- First, let us define soccer methodology. It is my opinion that we have reached a consensus as a wide-reaching, metaphorical sporting nation composed of soccer professionals and aficionados that a methodology is the concept of play instilled or carried out by a club in their developmental ranks or by their professionals respectively. In other words, it is the style of play taught or practiced and expected from their players.
- Most footballers today are trained with the structure of a written program handed down by superiors and that is an issue that goes against the development of talent. Benchmarks are also set by organizations, federations, professional clubs, or self-proclaimed erudite of the sport who push their knowledge sometimes in good faith and other times for profit. Ironically, they even do this for squads or players that they have not even seen play.
- Why?
- They are looking for mass production. Every player should play like that or be able to do this. But, that is not what the sport is about.
- For example, during the height of Barcelona’s reign in global soccer, it was about possession. Suddenly, youth clubs everywhere emphasized playing the ball back, playing with the center defensive mid out of every play, no long passes–it was absurd. In reality, that style of play was not due to the methodology instilled by Barcelona’s La Masia.
- It is a much cruder answer: they just had the right players for it.

★ ★ ★

* _SHORT EXERCISE 1_: Reproduce word for word the part of the soccer methodology passage that begins at the words "- First, let" and stops after "from their players.".
* _SHORT EXERCISE 2_: According to the soccer methodology passage, what was Barcelona's play about during the height of its reign in global soccer?
The data that follows has no connection to the soccer methodology passage.

* _PROVIDED MATERIAL_:
★ ★ ★

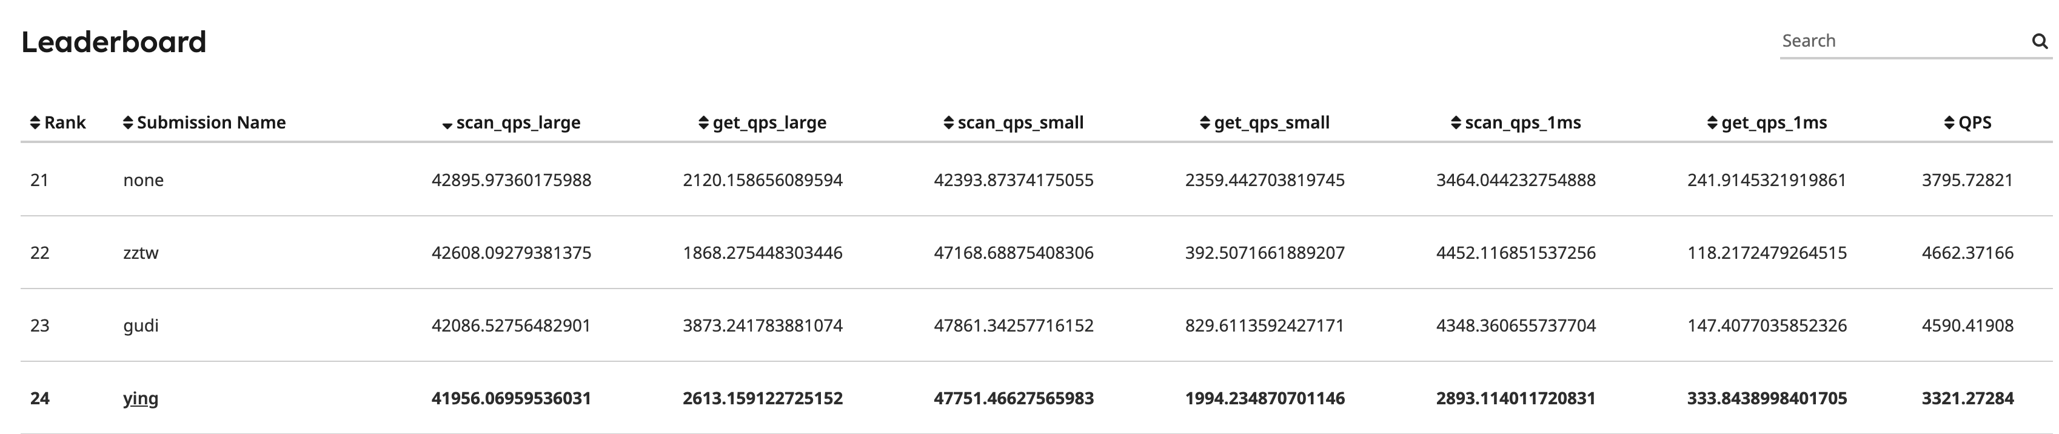
Task: Click sort arrows icon beside get_qps_1ms
Action: pos(1712,123)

★ ★ ★

* _FINAL RESULT 1_:
- First, let us define soccer methodology. It is my opinion that we have reached a consensus as a wide-reaching, metaphorical sporting nation composed of soccer professionals and aficionados that a methodology is the concept of play instilled or carried out by a club in their developmental ranks or by their professionals respectively. In other words, it is the style of play taught or practiced and expected from their players.

* _FINAL RESULT 2_: Possession.